New York is dropping the eligible age to get a vaccine to 50 starting Tuesday morning. Connecticut plans to go to 16 in two weeks. CBS2's Lisa Rozner reports.

Video Transcript

DICK BRENNAN: More shots in arms as additional COVID vaccines are shipped to states. But the pace is slower in some places. Welcome back. I'm Dick Brennan.

KRISTINE JOHNSON: And I'm Kristine Johnson. Starting tomorrow, New York drops the eligible age to get a vaccine to 50 years old. And then in two weeks, Connecticut teenagers can get vaccinated. However, New Jersey continues to only offer shots to people 65 and older, as well as teachers and those with underlying health conditions. The question is why. CBS 2's Lisa Rozner reports.

LISA ROZNER: For weeks, teacher Donna Carlin and her husband, Brian, who has a heart condition, tried to get a vaccine appointment through New Jersey's online system.

DONNA CARLIN: We did some at midnight. We did some at 6:00 in the morning. But we couldn't ever find an appointment.

LISA ROZNER: But Donna is not alone. The governor says there are 700 plus sites, yet she and others who are eligible have only been able to secure an appointment through volunteers who monitor the sites 24/7. So today, we asked Governor Murphy, "Supply issues aside, it seems like the state's online registry system isn't that effective. Why is it an issue to get an appointment?"

PHIL MURPHY: If you've not been able to get an appointment, and you're anxious about that, we have nothing but sympathy. And I promise you, you're going to get it. And it may not be as soon as you'd like, but that's because we don't have the supplies that we've liked.

LISA ROZNER: Stats from Johns Hopkins University show in the tri-state, Connecticut is leading the way in terms of percent of the population vaccinated. And New York has vaccinated the most people, more than 2.5 million compared to New Jersey and Connecticut. "How come New Jersey is still stuck at eligibility with 65 years and older."

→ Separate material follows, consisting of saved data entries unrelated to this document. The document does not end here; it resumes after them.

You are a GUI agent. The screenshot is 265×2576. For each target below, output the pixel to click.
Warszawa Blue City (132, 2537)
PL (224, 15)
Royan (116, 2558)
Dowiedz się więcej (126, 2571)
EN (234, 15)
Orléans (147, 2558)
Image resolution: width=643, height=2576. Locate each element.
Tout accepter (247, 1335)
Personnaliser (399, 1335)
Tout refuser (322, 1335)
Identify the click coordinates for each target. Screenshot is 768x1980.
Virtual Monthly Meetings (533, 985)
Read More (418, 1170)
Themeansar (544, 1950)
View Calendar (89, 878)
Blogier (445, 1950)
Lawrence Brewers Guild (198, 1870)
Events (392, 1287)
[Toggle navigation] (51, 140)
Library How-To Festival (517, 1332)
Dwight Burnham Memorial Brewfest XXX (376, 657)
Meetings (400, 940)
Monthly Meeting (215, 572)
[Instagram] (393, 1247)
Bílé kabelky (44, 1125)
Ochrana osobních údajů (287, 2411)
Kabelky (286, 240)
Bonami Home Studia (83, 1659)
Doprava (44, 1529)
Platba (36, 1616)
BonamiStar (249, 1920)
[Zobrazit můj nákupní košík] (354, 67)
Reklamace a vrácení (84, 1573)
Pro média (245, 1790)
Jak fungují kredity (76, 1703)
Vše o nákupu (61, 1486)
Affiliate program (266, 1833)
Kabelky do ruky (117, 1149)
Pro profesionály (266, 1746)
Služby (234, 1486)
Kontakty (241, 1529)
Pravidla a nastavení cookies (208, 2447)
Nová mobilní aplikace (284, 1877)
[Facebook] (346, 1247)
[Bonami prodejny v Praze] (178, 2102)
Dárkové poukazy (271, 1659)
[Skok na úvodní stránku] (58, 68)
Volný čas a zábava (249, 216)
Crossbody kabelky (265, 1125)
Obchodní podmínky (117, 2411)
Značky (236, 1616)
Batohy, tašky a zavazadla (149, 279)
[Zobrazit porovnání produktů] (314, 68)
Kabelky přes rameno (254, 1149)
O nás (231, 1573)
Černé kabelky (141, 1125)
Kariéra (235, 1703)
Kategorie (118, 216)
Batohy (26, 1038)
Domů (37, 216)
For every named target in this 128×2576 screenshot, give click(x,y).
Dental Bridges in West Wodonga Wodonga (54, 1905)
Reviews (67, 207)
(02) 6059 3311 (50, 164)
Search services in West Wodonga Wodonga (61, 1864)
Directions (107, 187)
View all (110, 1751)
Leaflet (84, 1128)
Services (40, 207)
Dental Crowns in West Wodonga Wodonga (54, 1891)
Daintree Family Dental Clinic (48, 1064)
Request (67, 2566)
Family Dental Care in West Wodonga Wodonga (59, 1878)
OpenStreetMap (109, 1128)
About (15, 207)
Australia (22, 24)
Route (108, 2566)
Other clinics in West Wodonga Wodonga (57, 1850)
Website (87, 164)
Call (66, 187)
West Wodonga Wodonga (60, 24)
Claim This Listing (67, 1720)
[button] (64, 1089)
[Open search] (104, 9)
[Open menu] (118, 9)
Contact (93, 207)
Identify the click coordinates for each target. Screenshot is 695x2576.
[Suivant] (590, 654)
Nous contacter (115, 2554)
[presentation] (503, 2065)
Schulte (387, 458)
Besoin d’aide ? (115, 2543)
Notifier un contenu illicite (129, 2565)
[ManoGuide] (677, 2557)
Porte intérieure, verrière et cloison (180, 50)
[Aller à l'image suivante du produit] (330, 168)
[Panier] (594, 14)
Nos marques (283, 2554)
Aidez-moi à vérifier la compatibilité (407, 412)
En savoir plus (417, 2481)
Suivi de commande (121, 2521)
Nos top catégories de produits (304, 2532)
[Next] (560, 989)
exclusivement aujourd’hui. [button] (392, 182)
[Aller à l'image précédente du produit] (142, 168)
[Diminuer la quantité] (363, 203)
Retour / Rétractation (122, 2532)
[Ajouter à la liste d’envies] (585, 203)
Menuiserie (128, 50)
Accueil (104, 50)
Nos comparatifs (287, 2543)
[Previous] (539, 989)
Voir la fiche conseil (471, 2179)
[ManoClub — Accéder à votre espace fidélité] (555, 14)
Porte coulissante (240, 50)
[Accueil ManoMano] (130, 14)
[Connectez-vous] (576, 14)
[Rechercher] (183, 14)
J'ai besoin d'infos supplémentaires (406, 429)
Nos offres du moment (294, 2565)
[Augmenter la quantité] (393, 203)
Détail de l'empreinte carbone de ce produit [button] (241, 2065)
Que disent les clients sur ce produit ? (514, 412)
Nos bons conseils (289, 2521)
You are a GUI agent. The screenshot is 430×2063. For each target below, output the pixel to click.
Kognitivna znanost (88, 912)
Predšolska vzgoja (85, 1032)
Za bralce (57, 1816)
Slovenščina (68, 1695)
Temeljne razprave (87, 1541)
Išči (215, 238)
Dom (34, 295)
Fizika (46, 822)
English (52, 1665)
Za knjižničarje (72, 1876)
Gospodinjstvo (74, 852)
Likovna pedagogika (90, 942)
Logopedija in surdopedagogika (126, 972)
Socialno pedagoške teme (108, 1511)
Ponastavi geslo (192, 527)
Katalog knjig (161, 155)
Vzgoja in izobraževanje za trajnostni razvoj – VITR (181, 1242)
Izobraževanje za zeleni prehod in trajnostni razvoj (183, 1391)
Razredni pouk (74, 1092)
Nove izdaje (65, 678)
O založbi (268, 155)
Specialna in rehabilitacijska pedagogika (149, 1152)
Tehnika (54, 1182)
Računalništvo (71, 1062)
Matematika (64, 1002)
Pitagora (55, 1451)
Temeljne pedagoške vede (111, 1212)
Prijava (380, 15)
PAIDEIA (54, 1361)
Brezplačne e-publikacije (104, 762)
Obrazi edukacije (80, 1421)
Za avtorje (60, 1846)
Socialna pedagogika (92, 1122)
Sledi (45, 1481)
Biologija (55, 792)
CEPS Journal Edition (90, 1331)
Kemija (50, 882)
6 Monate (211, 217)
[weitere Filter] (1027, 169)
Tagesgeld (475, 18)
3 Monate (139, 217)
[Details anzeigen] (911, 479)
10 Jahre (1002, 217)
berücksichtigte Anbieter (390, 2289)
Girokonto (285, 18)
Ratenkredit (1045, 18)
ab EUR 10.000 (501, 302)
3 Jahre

PHIL MURPHY: We've taken an approach that, right now, if you're 65 and older you're automatically eligible. If you're under 65 and you have a chronic condition, you've been eligible since January. That continues to be the case.

LISA ROZNER: Murphy never answered why we are stuck at 65, but did say he believes everyone will be able to at least register for an appointment by May 1st. Compared to the rest of the country, the Dean of the Rutgers School of Public Health says New Jersey is ahead of the curve.

PERRY HALKITIS: We get to Passover, Easter time in April, we're going to see a lot more vaccine in this country. Because the Production Act isn't kicked in.

LISA ROZNER: He believes New Jersey will achieve herd immunity among adults by this summer. Meantime, the governor says he may have another announcement regarding eligibility later this week. In Trenton, Lisa Rozner, CBS 2 News.

DICK BRENNAN: And today we learned at least one hospital, Holy Name Medical Center, in Teaneck, is no longer scheduling first doses because of what they're calling depleted supply.